**Task requirements:** Reproduce the records word for word, from the line containing "Click the Xscape Size Chart title" through the final line of the records, including both of those lines. Leave the pictures out of your reproduction.

**Raw records:**
+===+
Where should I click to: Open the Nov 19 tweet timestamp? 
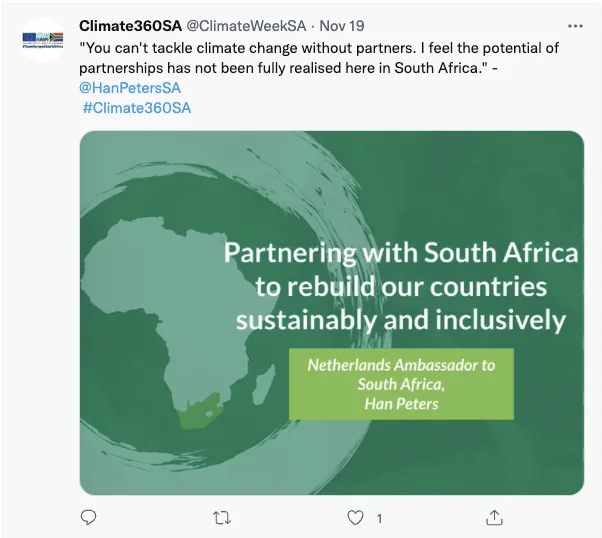click(x=342, y=25)
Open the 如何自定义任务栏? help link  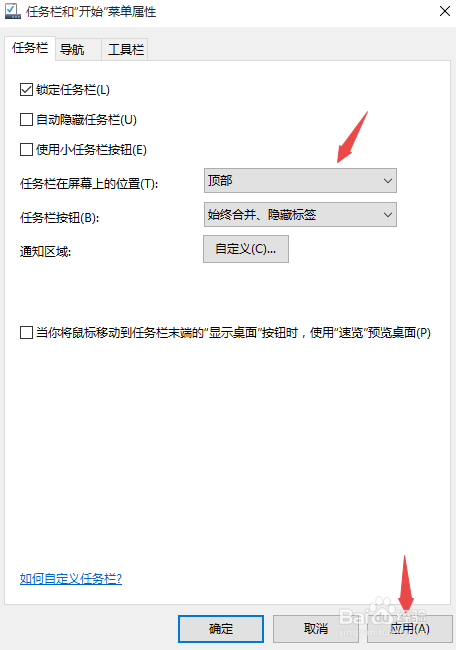pyautogui.click(x=71, y=578)
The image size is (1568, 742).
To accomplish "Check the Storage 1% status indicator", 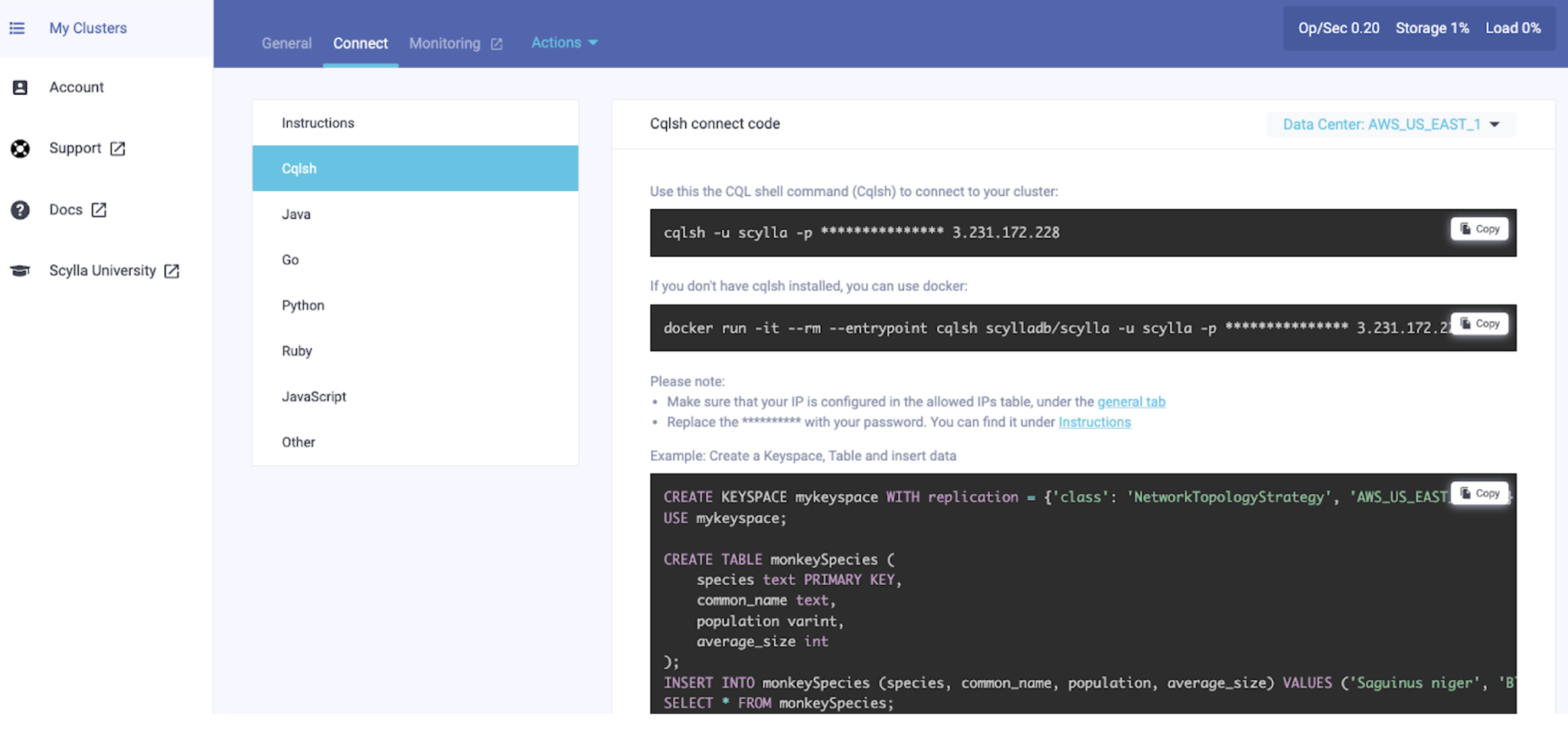I will [x=1431, y=28].
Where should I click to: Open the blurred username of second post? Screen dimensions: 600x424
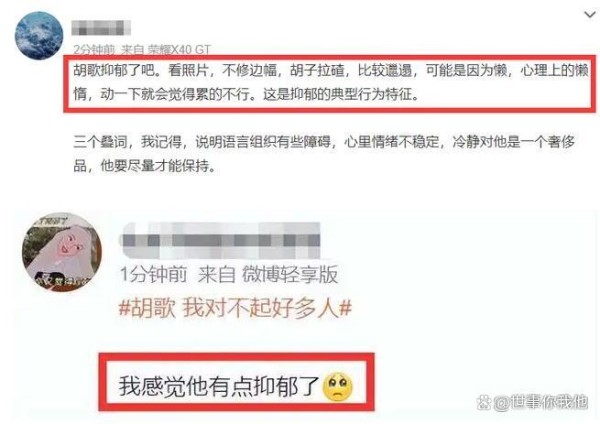tap(220, 241)
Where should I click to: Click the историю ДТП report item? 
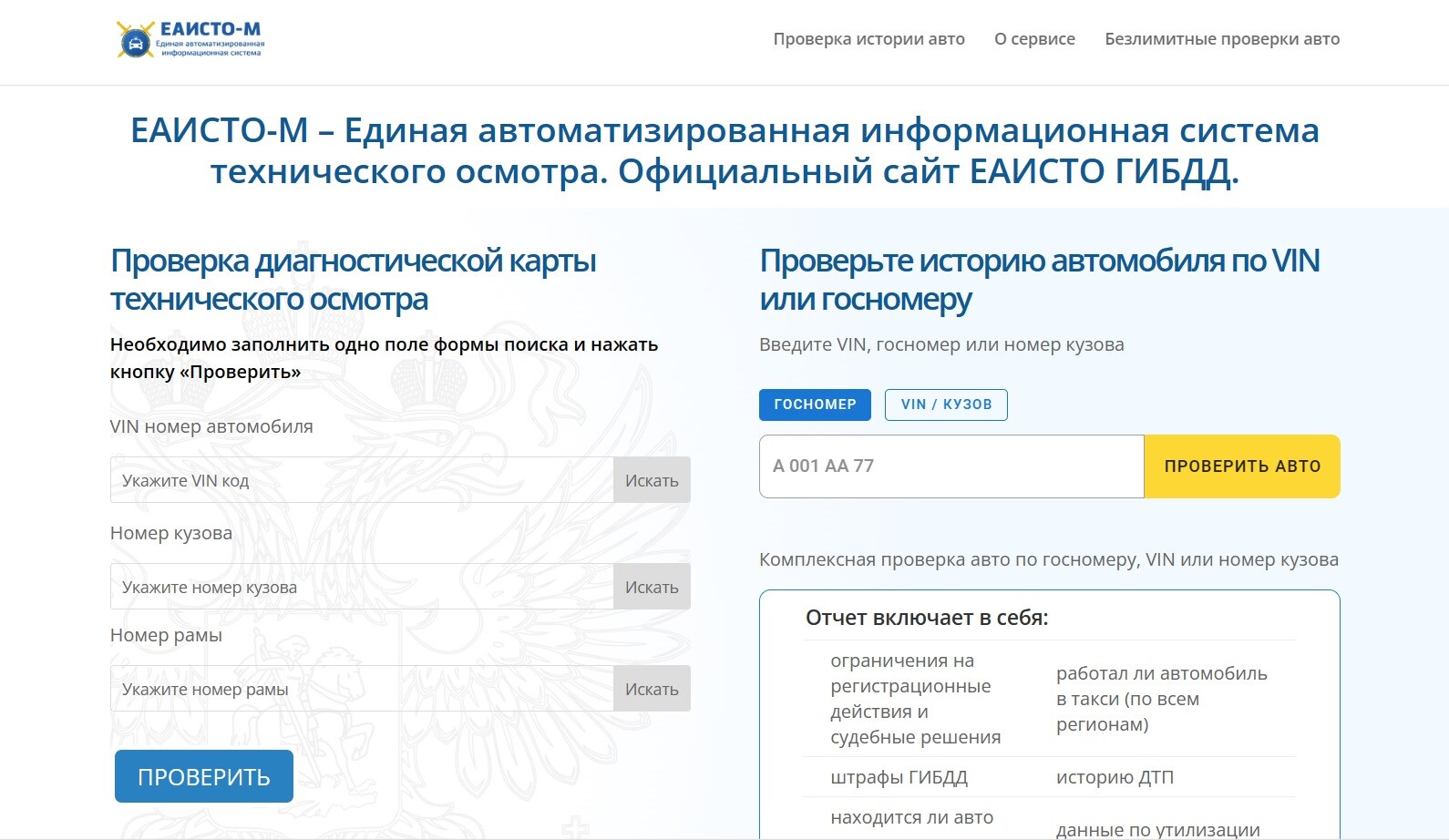click(1115, 777)

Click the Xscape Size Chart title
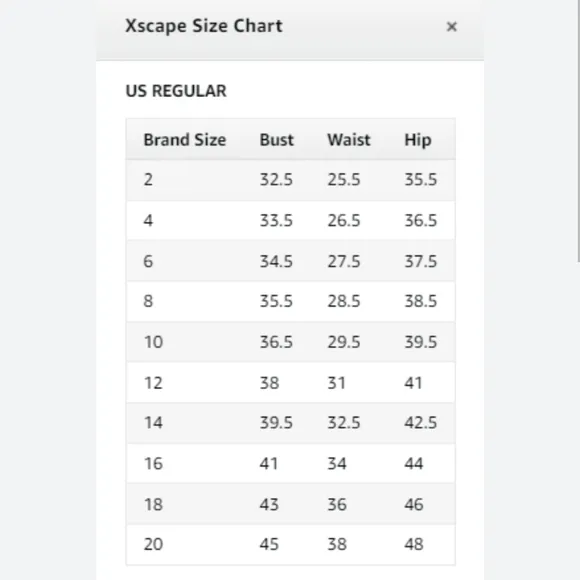pyautogui.click(x=204, y=27)
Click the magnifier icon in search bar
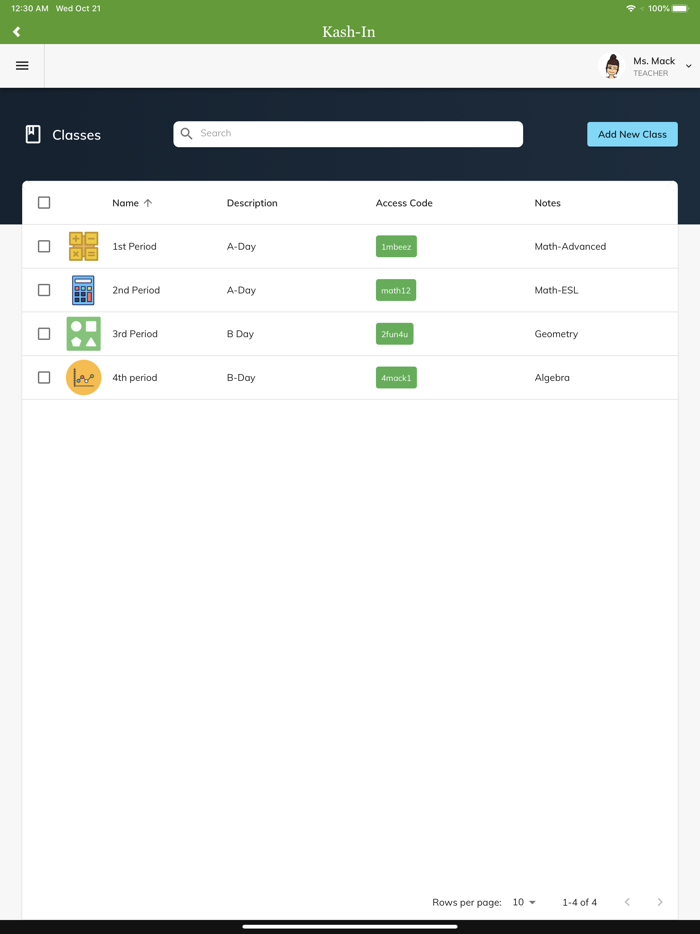 186,133
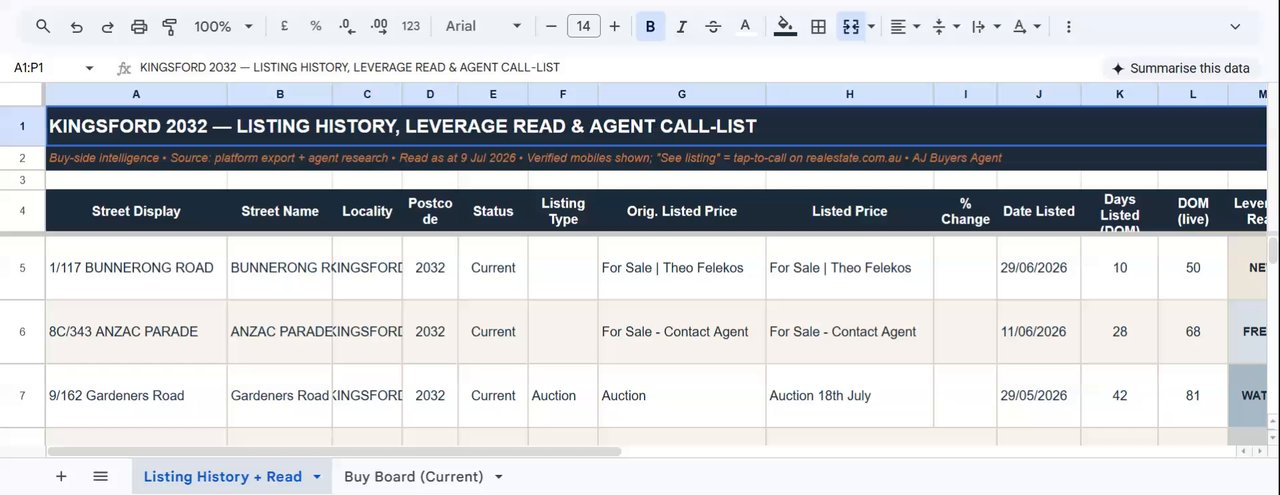This screenshot has height=495, width=1280.
Task: Toggle italic formatting button
Action: pyautogui.click(x=681, y=27)
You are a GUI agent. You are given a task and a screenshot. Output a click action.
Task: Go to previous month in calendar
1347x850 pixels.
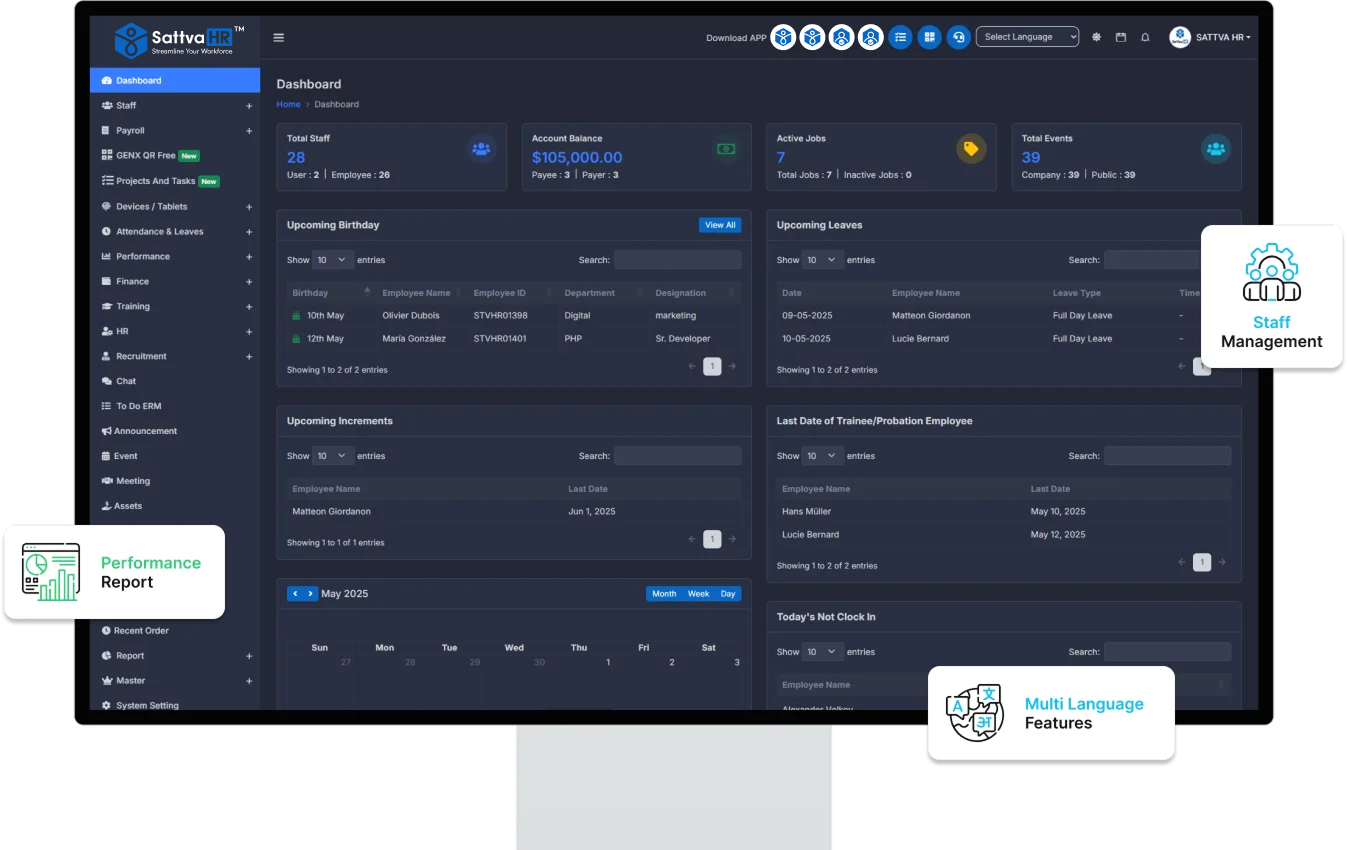click(x=295, y=594)
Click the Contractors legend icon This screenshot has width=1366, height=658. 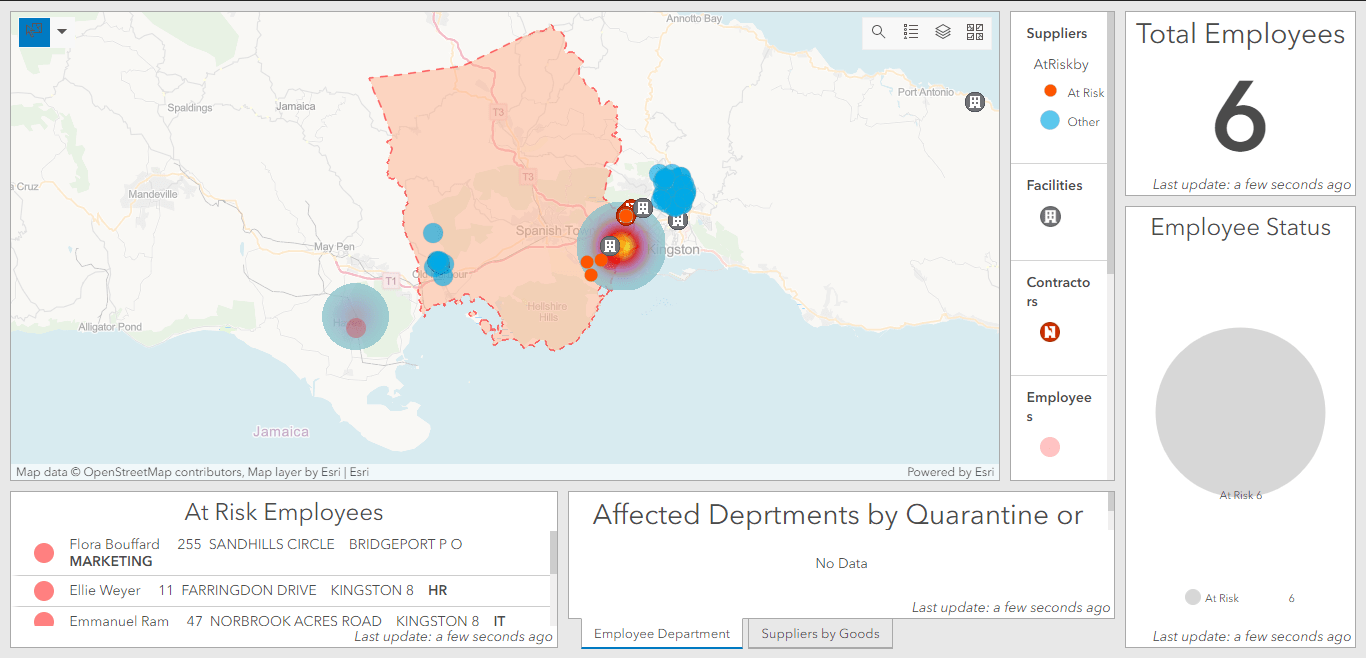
+===+
**Answer:**
Click the Xscape Size Chart title
pyautogui.click(x=204, y=27)
Click the magnifier icon in search bar
 186,133
This screenshot has height=495, width=1280.
Task: Toggle italic formatting button
Action: pyautogui.click(x=681, y=27)
You are a GUI agent. You are given a task and a screenshot. Output a click action.
Task: Go to previous month in calendar
1347x850 pixels.
click(x=295, y=594)
Click the Contractors legend icon This screenshot has width=1366, height=658. 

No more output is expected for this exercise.